Pizza chain Papa John's International is about to start taking some new phone orders, but this time there won't be a voice on the other end.

The restaurant chain is rolling out a service that lets customers order pies via text message. Customers first create an account online where they save as many as four different "favorite" orders that include any combination of pizza, sides and drinks, as well as a delivery address or carry-out information and payment type. Once that's complete, customers can send a text message at any time using the shorthand "FAV1," "FAV2," "FAV3" or "FAV4."

A big part of Papa John's motivation is marketing. The company hopes that text-message ordering will provide a new channel for it to hit customers with such things as coupons and updates on new menu items. Another catch for consumers: As with all text-message services, standard text-messaging fees apply.

The chain, based in Louisville, Ky., trails Yum Brands' Pizza Hut and Domino's in the pizza-delivery sector and has a much smaller ad budget than its rivals. As a result, it has long had to rely on stunts and new technology in its marketing. It was the first of the three to introduce online ordering in 2001 — Pizza Hut and Domino's only rolled out the service nationwide this past summer — and some 20 percent of Papa John's orders now come via the Web.

In 2005, Papa John's launched a successful stealth attack on Domino's during an episode of "The Apprentice." Domino's had the rights to be the exclusive pizza advertiser nationally on the broadcast. Papa John's made an end run by buying ad time in local markets during the show that promoted a meatball pizza, a similar product to the one featured on "The Apprentice." It was a public-relations coup for Papa John's, attracting next-day coverage in dozens of newspapers around the country.

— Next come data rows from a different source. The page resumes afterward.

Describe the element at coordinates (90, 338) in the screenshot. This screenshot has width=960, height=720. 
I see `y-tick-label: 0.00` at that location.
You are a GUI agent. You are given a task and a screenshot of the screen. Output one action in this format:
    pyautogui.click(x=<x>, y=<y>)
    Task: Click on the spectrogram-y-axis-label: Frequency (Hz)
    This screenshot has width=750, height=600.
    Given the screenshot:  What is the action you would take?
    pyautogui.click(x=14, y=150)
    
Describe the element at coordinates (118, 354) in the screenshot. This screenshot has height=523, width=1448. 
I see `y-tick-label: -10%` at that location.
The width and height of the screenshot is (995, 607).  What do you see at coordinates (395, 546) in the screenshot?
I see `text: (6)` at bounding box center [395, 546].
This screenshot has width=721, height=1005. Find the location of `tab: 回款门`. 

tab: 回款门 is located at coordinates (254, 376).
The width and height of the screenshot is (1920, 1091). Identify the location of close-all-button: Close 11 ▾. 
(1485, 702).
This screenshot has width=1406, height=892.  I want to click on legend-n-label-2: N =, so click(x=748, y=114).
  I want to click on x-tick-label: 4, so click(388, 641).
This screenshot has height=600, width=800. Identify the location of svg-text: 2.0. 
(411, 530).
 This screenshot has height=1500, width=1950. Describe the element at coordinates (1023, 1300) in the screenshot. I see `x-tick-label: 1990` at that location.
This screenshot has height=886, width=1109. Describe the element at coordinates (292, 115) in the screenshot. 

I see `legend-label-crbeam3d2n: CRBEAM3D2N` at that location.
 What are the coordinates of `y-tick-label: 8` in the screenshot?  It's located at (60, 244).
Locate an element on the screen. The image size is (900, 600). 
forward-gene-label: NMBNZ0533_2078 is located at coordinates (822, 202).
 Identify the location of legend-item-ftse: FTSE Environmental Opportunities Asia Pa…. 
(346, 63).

"We are smaller. We have to be more nimble," says Jim Ensign, vice president of marketing communications for Papa John's.

The marketing battle among national pizza chains has heated up as growth in the category has slowed. Pizza sales in the U.S. grew only 2.9 percent last year to $28.5 billion, according to Technomic, a restaurant-industry consultant based in Chicago. Pizza Hut had 18 percent of the market last year, while Domino's had 11 percent; Papa John's had 6.9 percent.

All three chains now allow some form of ordering through their Web sites, and that part of the business is growing faster than any other channel. In October, Pizza Hut drew 3.1 million unique U.S. visitors to its site, up 77 percent from the year-earlier period, according to comScore Media Metrix. Papa John's drew 1.7 million unique U.S. visitors, an increase of 65 percent. Domino's also had 1.7 million unique visitors, a rise of 139 percent.

While Papa John's is among the first large national restaurant chains to introduce text-message ordering, its rivals are also experimenting with ordering food through mobile devices. In September, Domino's made it possible to order food at more than half of its U.S. stores from a Web-enabled mobile device. The system is similar to ordering via the Web, but the site was designed for a small screen.

"Mobile ordering is a richer experience than text ordering," says Jim Vitek, director of emerging technologies for Domino's Pizza. Domino's says it is too early to report back any numbers from the service.

Advertisers say that despite the hype of cellphone advertising, they are leery of wallpapering a person's phone with ads. Instead, they are more likely to engage in programs, like the text-message ordering, that offer customers some sort of service or benefit.

"Advertisers are being careful to not spam people," says Neil Strother, a mobile-marketing analyst with Jupiter Research. "They want to be welcome on the phone. Most of the businesses do not want a repeat of the early days of online advertising, when people got spammed with their emails or ads that were just really annoying."

Papa John's currently does very little advertising on mobile devices, and says it only plans to send messages to customers if they opt in to receive them. The company says more than a million consumers have already opted in to receive messages from Papa John's via email.

The company plans a marketing barrage to promote the new service. Among those efforts, on Thursday it is sponsoring a contest at the Mall of America in Minneapolis, where the "world's fastest talker" will be pitted against the "world's fastest texter" to see who can order a pizza in the shortest amount of time.